Ha, I've never seen that BSOD clip before. They handled it really well.

raynjamin · on Nov 18, 2015

Ping of death wasn't big enough?

raynjamin · on Nov 18, 2015

No ping of death reference?

jordache · on Nov 18, 2015

no mention of Windows 3.1 calculator's 3.11 - 3.1 bug?

AshFurrow · on Nov 18, 2015

You yanks and your aversion to the metric system...

chapium · on Nov 18, 2015

The scapegoat for what was clearly an organizational failure. Why was the system using multiple units of measure. Did it pass navigation tests prior to launch? Was the test flawed?

VLM · on Nov 18, 2015

I think OP was making a subtle joke about titling it "5 bugs" but providing metric 5 aka 6 in the article to cause a buffer overflow in the article itself. Which the buffer overflow in the article the 7th bug. Personally I think a recursion fail would have made a funny additional article bug, but buffer overflows are funny in their own way too. Or a picket fence / off by one error would have been funny like iterating from 1-5 to output the bug list where the bugs are enumerated beginning at zero... so why didn't we see bug 0 and the crash at bug 5 would have been pretty funny.

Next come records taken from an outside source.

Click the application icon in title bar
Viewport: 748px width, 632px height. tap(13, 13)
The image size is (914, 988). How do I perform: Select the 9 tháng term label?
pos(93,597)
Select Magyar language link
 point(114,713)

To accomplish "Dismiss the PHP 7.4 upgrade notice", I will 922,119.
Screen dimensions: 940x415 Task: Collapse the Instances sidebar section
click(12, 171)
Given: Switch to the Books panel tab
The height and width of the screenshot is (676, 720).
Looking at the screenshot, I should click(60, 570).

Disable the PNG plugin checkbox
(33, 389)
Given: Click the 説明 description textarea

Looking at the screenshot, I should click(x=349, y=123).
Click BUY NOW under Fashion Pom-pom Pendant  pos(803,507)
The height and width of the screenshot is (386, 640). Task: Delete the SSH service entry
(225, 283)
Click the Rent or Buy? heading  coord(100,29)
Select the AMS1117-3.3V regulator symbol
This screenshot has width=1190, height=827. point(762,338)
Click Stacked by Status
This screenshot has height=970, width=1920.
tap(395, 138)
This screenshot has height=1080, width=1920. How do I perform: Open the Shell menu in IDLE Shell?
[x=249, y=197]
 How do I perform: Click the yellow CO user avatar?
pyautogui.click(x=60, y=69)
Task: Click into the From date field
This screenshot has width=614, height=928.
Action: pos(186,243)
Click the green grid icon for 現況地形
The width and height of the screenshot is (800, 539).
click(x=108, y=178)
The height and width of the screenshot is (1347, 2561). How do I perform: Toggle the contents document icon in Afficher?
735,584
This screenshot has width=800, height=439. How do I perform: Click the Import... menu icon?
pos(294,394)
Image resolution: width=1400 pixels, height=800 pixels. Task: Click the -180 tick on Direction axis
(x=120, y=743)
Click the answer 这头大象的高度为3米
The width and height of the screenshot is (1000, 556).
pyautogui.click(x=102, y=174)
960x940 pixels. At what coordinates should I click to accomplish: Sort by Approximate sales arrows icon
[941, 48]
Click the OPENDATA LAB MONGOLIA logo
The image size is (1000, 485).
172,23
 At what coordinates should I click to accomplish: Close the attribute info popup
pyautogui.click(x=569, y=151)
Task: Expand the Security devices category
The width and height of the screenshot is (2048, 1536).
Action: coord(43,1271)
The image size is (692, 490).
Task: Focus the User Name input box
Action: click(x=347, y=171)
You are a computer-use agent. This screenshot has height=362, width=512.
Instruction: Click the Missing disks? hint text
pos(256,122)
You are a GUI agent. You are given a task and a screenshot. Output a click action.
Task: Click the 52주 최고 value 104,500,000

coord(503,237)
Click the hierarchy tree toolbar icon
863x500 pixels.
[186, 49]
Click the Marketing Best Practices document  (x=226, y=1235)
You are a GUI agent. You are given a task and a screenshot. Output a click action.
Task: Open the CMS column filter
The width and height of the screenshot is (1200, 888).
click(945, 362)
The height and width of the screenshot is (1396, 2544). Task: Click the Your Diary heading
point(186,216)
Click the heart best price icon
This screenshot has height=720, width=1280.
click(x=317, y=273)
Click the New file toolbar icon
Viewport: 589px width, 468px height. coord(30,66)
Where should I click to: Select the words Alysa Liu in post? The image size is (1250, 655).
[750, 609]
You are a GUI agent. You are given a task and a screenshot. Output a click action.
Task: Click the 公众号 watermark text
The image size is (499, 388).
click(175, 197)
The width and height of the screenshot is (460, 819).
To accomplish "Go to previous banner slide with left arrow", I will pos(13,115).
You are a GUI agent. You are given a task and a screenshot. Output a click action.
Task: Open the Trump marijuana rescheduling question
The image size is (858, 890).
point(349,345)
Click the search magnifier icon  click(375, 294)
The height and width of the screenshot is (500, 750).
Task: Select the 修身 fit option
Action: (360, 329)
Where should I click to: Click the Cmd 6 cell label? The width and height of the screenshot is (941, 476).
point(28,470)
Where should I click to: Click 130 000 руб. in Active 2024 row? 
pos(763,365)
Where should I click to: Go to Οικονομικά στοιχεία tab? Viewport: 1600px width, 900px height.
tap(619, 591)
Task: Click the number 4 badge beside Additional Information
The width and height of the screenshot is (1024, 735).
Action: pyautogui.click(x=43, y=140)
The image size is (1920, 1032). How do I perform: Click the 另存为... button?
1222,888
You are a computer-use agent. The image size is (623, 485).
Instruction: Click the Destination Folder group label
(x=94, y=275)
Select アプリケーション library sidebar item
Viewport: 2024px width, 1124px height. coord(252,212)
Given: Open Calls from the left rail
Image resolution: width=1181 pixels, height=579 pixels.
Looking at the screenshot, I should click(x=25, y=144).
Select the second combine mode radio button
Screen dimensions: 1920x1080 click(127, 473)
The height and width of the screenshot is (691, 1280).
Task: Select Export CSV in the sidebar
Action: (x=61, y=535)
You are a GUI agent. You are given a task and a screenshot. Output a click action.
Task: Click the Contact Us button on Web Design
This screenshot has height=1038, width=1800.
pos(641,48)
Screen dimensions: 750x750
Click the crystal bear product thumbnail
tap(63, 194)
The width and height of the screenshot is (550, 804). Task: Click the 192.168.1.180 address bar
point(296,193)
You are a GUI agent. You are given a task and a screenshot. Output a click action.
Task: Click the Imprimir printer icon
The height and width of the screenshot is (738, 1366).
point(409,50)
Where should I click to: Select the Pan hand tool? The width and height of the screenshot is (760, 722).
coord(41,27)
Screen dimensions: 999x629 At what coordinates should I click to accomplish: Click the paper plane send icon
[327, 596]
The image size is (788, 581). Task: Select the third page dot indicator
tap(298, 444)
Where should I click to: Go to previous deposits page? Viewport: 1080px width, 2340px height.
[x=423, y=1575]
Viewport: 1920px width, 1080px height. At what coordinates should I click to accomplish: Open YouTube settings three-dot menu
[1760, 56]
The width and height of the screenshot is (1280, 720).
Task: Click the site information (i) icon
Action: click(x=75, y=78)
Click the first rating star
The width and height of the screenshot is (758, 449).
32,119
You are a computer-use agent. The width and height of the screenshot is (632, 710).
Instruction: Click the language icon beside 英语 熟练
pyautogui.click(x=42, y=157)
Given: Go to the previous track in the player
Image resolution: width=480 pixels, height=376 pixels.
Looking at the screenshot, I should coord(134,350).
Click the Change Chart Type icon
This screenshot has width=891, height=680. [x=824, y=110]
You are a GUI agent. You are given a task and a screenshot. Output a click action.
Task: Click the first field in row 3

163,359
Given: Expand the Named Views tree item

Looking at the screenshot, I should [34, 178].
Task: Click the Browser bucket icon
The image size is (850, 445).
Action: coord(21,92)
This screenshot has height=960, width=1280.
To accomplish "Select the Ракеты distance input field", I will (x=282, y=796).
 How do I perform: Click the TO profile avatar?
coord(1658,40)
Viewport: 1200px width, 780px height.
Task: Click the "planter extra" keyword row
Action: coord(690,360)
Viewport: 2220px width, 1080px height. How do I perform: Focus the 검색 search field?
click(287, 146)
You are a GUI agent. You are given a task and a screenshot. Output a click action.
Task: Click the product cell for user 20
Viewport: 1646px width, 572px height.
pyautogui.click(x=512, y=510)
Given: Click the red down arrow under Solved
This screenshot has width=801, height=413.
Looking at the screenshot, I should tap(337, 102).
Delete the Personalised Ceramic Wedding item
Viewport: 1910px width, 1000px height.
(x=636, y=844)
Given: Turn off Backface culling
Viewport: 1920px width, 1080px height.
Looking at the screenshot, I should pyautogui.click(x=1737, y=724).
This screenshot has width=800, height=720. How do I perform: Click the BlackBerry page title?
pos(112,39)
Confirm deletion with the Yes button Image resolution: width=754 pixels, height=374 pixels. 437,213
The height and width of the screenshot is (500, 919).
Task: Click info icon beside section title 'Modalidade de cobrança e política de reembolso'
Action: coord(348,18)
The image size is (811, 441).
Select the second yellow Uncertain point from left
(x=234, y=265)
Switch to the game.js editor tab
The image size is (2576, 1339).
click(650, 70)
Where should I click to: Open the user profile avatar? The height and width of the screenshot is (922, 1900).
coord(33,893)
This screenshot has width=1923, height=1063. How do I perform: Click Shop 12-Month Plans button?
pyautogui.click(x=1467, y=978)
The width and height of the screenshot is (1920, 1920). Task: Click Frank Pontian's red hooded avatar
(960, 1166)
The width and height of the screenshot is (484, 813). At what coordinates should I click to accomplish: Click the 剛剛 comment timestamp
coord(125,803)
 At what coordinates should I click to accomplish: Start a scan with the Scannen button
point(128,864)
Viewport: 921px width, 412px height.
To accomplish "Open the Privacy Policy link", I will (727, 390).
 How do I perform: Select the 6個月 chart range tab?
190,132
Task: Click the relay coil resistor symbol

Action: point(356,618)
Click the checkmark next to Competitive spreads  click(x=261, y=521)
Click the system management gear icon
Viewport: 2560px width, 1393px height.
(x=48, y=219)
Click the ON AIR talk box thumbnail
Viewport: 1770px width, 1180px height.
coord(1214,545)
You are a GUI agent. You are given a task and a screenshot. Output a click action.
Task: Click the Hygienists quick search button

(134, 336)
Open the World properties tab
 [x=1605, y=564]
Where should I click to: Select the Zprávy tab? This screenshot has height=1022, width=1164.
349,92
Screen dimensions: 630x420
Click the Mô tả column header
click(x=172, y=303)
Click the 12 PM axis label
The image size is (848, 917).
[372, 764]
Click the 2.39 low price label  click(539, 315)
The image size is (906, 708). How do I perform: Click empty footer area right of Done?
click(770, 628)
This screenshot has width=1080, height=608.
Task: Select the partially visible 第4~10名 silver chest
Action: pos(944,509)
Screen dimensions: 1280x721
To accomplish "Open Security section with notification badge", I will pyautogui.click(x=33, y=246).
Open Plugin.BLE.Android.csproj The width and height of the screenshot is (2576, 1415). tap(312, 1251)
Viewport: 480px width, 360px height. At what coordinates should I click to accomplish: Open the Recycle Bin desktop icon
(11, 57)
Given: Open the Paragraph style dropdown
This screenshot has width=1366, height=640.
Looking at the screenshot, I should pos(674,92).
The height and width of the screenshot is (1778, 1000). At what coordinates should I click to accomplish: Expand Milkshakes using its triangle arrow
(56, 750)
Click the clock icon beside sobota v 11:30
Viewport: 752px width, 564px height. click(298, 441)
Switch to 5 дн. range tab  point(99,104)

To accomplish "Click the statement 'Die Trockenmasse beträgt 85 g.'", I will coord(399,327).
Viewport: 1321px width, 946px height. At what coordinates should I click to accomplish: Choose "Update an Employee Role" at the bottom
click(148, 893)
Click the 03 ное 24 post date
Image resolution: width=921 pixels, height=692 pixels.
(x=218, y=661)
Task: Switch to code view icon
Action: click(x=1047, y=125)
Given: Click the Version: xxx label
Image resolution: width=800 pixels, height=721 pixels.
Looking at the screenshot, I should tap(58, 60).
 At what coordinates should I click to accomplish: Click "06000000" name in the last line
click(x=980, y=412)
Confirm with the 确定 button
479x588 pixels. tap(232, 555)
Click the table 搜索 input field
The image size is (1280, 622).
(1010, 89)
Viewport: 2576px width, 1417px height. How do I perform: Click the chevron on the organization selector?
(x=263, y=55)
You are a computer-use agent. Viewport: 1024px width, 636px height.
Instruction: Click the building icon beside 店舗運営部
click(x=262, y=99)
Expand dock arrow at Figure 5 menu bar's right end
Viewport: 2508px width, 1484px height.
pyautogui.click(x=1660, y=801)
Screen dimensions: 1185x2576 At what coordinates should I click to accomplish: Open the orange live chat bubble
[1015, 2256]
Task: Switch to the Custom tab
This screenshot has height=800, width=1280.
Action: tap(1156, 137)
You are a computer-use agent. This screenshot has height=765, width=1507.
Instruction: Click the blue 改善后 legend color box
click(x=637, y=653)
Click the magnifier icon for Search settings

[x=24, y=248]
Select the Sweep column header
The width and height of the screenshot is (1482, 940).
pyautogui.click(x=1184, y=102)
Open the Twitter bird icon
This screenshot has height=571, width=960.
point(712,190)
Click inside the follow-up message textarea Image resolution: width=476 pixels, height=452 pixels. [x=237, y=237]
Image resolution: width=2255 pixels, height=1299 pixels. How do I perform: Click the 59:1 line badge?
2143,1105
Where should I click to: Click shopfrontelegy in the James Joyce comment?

The story is normie clickbait anyway, and most of the bugs aren't mismatches between the source code and the (possibly non-existent) unit testing infrastructure, they're just cultural examples of blaming the lowest social status individual involved, that usually being a programmer. There was a programmer involved, someone in management screwed up and doesn't feel like taking the blame, therefore its the programmer's fault. In the olden days they'd just have blamed the closest (insert ethnic group here) or (insert religious group here), nothing really to be proud of.

fromero · on Nov 18, 2015

There are a lot of bugs more infamous than this...

this page is bullshit.

dang · on Nov 18, 2015

It was arguably a weak article for HN, but instead of commenting like this, you'd do much better to tell us about some of the more infamous bugs. Then we'd all learn something—or at least some of us would—which is why people come here.